-------- Record excerpts

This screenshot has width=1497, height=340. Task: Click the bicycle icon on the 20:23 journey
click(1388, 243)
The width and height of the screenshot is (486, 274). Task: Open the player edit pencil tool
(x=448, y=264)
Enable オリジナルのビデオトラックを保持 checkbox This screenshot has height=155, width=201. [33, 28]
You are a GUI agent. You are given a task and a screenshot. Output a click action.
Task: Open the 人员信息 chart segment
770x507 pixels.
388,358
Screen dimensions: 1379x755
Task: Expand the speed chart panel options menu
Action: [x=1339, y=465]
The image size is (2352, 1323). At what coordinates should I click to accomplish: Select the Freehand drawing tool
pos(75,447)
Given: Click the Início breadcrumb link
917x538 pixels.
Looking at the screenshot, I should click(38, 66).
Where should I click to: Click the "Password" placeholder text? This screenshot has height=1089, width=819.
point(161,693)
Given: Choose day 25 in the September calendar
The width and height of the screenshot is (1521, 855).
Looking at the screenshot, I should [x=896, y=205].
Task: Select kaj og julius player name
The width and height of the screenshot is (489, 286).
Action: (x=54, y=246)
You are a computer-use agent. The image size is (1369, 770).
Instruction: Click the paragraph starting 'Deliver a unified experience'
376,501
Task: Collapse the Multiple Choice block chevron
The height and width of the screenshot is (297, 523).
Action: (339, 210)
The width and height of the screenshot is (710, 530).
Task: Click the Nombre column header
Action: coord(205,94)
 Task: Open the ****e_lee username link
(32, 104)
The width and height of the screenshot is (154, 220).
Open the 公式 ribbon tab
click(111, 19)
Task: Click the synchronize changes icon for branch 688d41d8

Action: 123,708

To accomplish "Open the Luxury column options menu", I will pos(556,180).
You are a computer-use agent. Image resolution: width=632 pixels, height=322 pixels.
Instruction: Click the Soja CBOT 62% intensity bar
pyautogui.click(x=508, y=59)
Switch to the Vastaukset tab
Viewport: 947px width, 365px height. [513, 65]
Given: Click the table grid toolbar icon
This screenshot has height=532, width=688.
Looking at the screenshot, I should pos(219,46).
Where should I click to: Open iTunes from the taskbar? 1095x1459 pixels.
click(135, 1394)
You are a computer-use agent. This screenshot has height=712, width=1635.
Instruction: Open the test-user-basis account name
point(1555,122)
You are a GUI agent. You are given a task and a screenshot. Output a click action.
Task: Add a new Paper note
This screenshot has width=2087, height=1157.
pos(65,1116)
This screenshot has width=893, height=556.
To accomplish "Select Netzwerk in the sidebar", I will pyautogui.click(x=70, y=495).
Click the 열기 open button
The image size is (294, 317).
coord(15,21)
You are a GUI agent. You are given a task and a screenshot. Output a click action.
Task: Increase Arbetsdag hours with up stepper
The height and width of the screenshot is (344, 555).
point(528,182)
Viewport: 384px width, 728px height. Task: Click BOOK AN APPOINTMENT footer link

----------------

Goal: Write out the lines above verbatim, from the line containing "You are a computer-use agent. Image" up to and including the line containing "Looking at the screenshot, I should pos(219,46).".

Full output:
You are a computer-use agent. Image resolution: width=632 pixels, height=322 pixels.
Instruction: Click the Soja CBOT 62% intensity bar
pyautogui.click(x=508, y=59)
Switch to the Vastaukset tab
Viewport: 947px width, 365px height. [513, 65]
Given: Click the table grid toolbar icon
This screenshot has height=532, width=688.
Looking at the screenshot, I should pos(219,46).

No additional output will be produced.